EXTRACT:
# PS4 buying advice please



## LeadFarmer (Feb 23, 2011)

Im looking at getting a PS4 in time for the new COD release, but is there any talk of Sony releasing any larger HD versions such as 1TB console anytime soon?

Cheers


----------



## tmitch45 (Jul 29, 2006)

Hi mate, I was wondering the same but more like if the larger PS4 would be out for Christmas. People on forums are also asking if the new one would have more USB's as the new one only has 2 which is rubbish.

Back to your question, It looks like its very easy to upgrade the hard disc yourself for around £40 to 1TB see video below. It looks like the PS4 is designed so the HD can easily be accessed without the need for a screw driver until the cover is off and the HD needs to be removed. Not sure if this would alter the warranty or not??


----------



## LeadFarmer (Feb 23, 2011)

Thanks, I didn't realise it could be done on a PS4 :thumb:

I did replace the HD on my PS3 which wasn't particularly difficult to do, but did take about 24hrs to 'finalise' the new HD.

(PS, I'm off to Expressbifolddoors in Leeds tomorrow to look at their doors :thumb


----------



## tmitch45 (Jul 29, 2006)

Nice one mate! Incidentally me and the wife were talking today about our glass roof and bi-folds from express as we drove past one of there lower quality rivals and we both agreed we had paid top dollar but also said we were so so happy with them and would use them again in a heart beat. Trust me I've had lots of trades people working for us recently and these I happy but also sad to say were one of few companies we have had no issues with at all! Good luck and remember don't be put off by their first quote, If they can see you are serious there is at least £500 to £900 to be haggled off the price!

WHAT TO DO:
1. Does each statement agree with the PS4 thread? Answer yes or no for each, with the deciding words quoted from the thread. (a) The hard disc can be upgraded to 1TB for around £40. (b) The new hard disc in the PS3 took about 24 hours to finalize. (c) The couple felt they had paid a low price for their glass roof and bi-folds.
2. Please reproduce the PS4 thread word for word, starting at "# PS4 buying" and ending at "console anytime soon?".
The material after the PS4 thread is separate from it.

MATERIAL:
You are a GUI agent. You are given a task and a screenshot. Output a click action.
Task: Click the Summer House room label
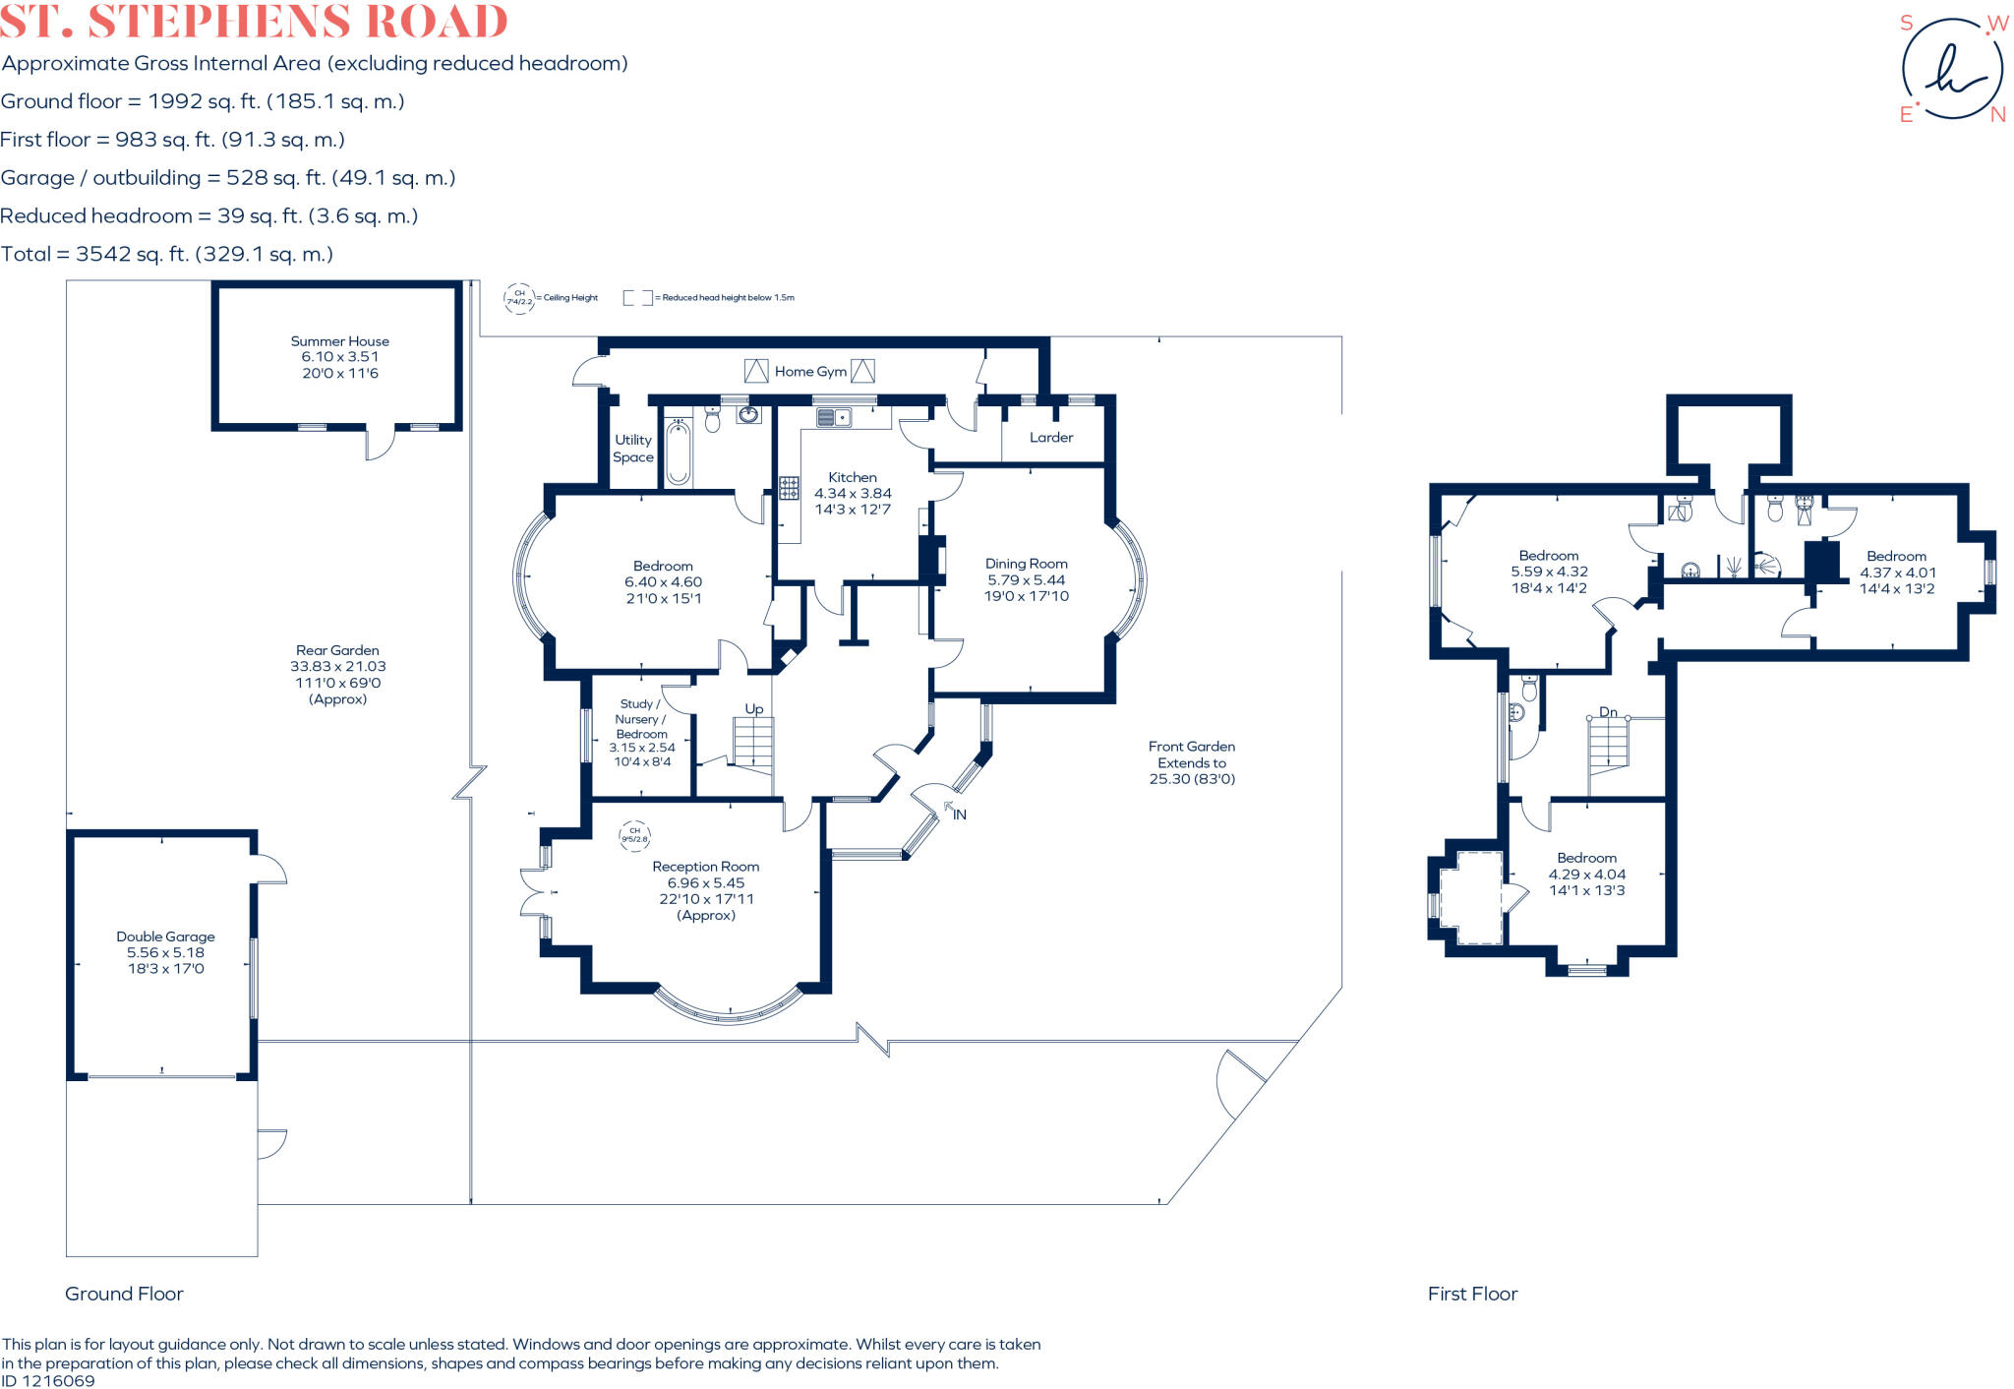click(339, 341)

SOLUTIONS TO EACH TASK:
1.
(a) Yes: "It looks like its very easy to upgrade the hard disc yourself for around £40 to 1TB"
(b) Yes: "but did take about 24hrs to 'finalise' the new HD"
(c) No: "we both agreed we had paid top dollar"

2.
# PS4 buying advice please



## LeadFarmer (Feb 23, 2011)

Im looking at getting a PS4 in time for the new COD release, but is there any talk of Sony releasing any larger HD versions such as 1TB console anytime soon?